Resulta curioso que las palabras parezcan una necesidad, un consuelo, al mismo tiempo que encarnan una equivocación, un desliz, una fuente de incomprensión. Me dejan perplejo y consternado la desenvoltura oratoria, esas bocas llenas de sí mismas, esas voces que lucen, que proclaman alto y claro su pertenencia a la «realidad» —quiero decir a la autoridad—. Naturalmente, ante este vasto ruido demasiado bien ordenado se abren abismos, y no me creo ni una palabra. Creo en el balbuceo, en la palabra hecha añicos entre sus zarzas y su maleza. Creo en una verdad total y absoluta, y perfectamente inefable.
Frédéric Pajak
La predilección de Pajak por hombres «atormentados» de la intelectualidad europea no pasa desapercibida. Él mismo, según sus narraciones, también se considera como tal. Quizá de ahí surgen los dibujos sombríos y el tono pesimista de la escritura. Sus obras son profundas, introspectivas; el resultado de alguien acostumbrado a mirar hacia dentro, a no quedarse con la primera impresión.
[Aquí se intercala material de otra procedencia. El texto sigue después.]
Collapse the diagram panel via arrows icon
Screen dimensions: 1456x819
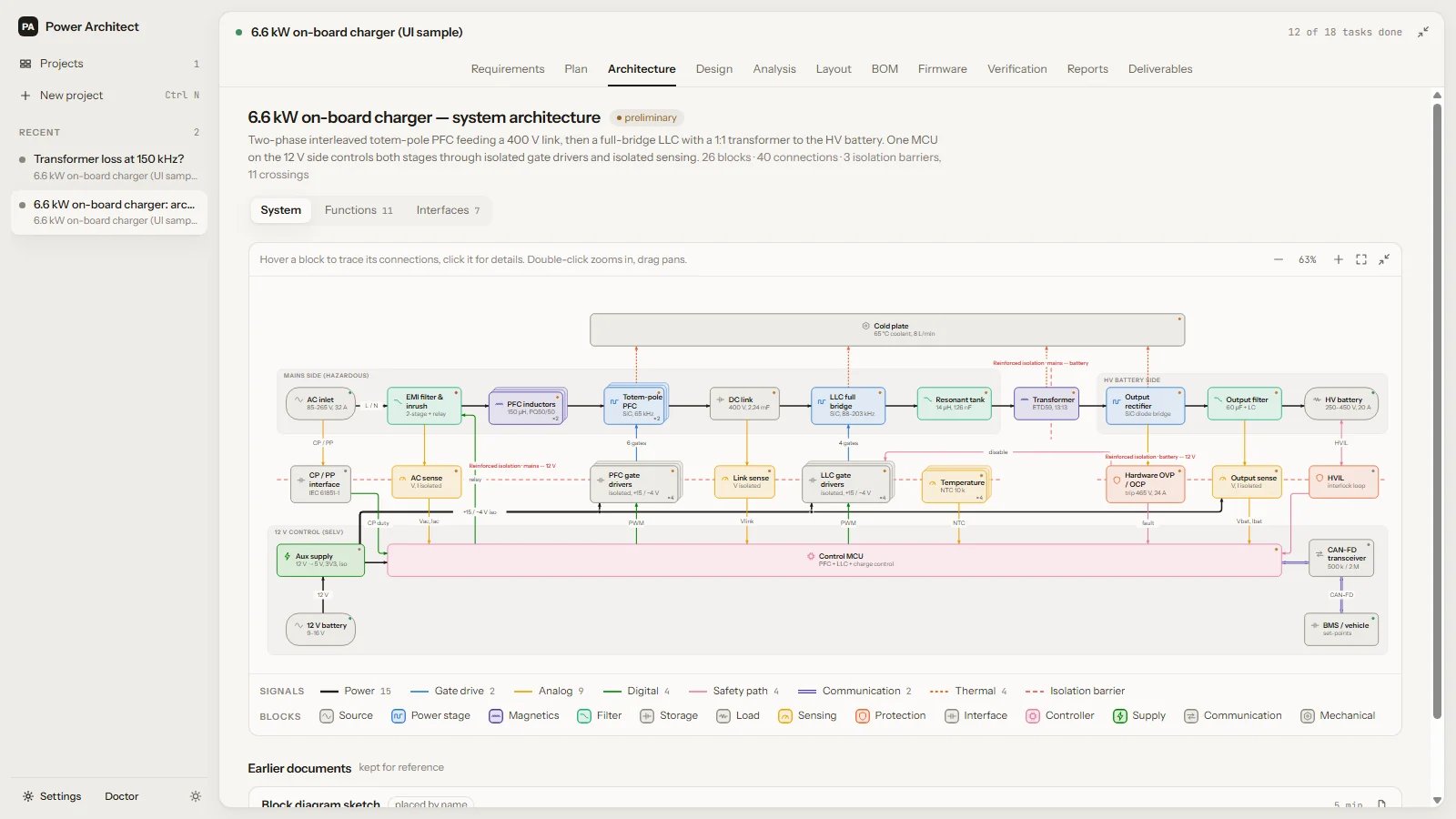click(1384, 259)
Por eso traza perfiles tan personales, por eso sabe relacionar lo que en apariencia no tiene ningún vínculo. Épocas, personas, lugares, idiomas. Este Manifiesto incierto se compone de fragmentos breves, que comprenden desde observaciones sobre lo cotidiano (como la estancia de Benjamin en Ibiza) a meditaciones existenciales, pasando por las referencias a otros artistas o pensadores que complementan la narración. El autor lo define como una «evocación de la historia borrada y de la guerra del tiempo» (p. 10). Además de «evocación», se podrían añadir palabras como «diálogo» o «encuentro»: construye un discurso con sentido pleno a partir de la historia y de sí mismo, de modo que dialoga, crea un punto de encuentro literario, establece un nexo entre ambos. Y ese nexo, en este Manifiesto incierto, se llama duda, desencanto, horror. Citas en cursiva de las pp. 22, 87 y 102.